He forgot his flashlight, his camera, his Chapstick, and his pillow. He remembered his shoes, thank goodness, but even the things he brought he would leave in his cabin.

One day, he was going on a day hike. He brought his jacket because it was chilly in the morning. By afternoon, it had warmed up, so he took it off. That evening it cooled down again, but he couldn’t remember where he left it. The weather turned cold and he shivered.

This was the skit night, and all the students were gathered in the main cabin with the stage for the show. There was a lot of noise with people laughing and clapping.

Chris needed to go to the bathroom. Now normally, he would go with a buddy. But he was embarrassed that he had lost his jacket. So he snuck out of the skit night and headed down to the bathrooms.

It was a clear night with the stars twinkling in the sky. The shadows seemed impossibly dark. By the time he reached the bathrooms his heart pounded hard inside his chest.

Then he heard a noise. It sounded like someone dragging something. The clinking of chains. It was Mad Mary.

Clink. Clink. Clink.

Chris froze. The sound was coming from the field between the bathrooms and the skit night. He couldn’t get back the main cabin.

He cried for help, but of course no one heard him. They were all enjoying the show. If he had brought a buddy, he might have been all right. But Chris was alone.

He dashed for his cabin. All along the way he heard the drag – clink, drag – clink of Mad Mary following him.

He made it to the door, rushed inside, and jumped into bed. He threw the covers over his head.

Outside her heard drag – clink, drag – clink.

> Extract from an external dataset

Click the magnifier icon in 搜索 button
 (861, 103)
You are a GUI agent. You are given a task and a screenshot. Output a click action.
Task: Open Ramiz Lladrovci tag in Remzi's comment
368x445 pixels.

Then, along the wall outside the cabin, Mary scraped her long fingernails.

Scraaaaatch. Scraaaaatch.

Then she reached the door. Chris heard the click, click, click of her fingernails on the wood. Then the handle turned and the door squeaked open.

The sounds of the chains drew closer—drag – clink, drag – clink—until they were right by his bed. Then Mad Mary spoke.

“I’ve been looking for you.”

She snatched the covers away. Chris saw two beady eyes peering through the long tangled hair. She held the sheet between her long sharp fingernails.

“You forgot…your…jacket!”

Earlier, on one of my first visits to Camp Marston as a sixth grade teacher, I dropped hints about Mad Mary to many of the kids. We arrived at camp on a Monday and left on a Friday. For several days I got little to no response. I had pointed out a tree that looked like it had been clawed by Mary. Everything changed on Wednesday.

At lunch recess, two contractors were repairing a door. I casually told the students that Mad Mary had ripped it off. They went to ask the contractors, who, going along with the gag, said that she had.

Within a few minutes, students were seeing Mad Mary everywhere. In the trees. In the shadows. I had to start backpedaling, saying that the story was made up. I did some damage control.

Usually on Wednesday, we teachers drive into town for dinner, skipping the meal with the kids. Big mistake. A student from a different school had been nervous about life at camp. For the past few days he had not defecated, scared of the walk to the bathroom outside his cabin. That night, the constipation had reached breaking point, so to speak, and he passed out. Immediately, students spread the rumor that somehow Mad Mary had done the deed.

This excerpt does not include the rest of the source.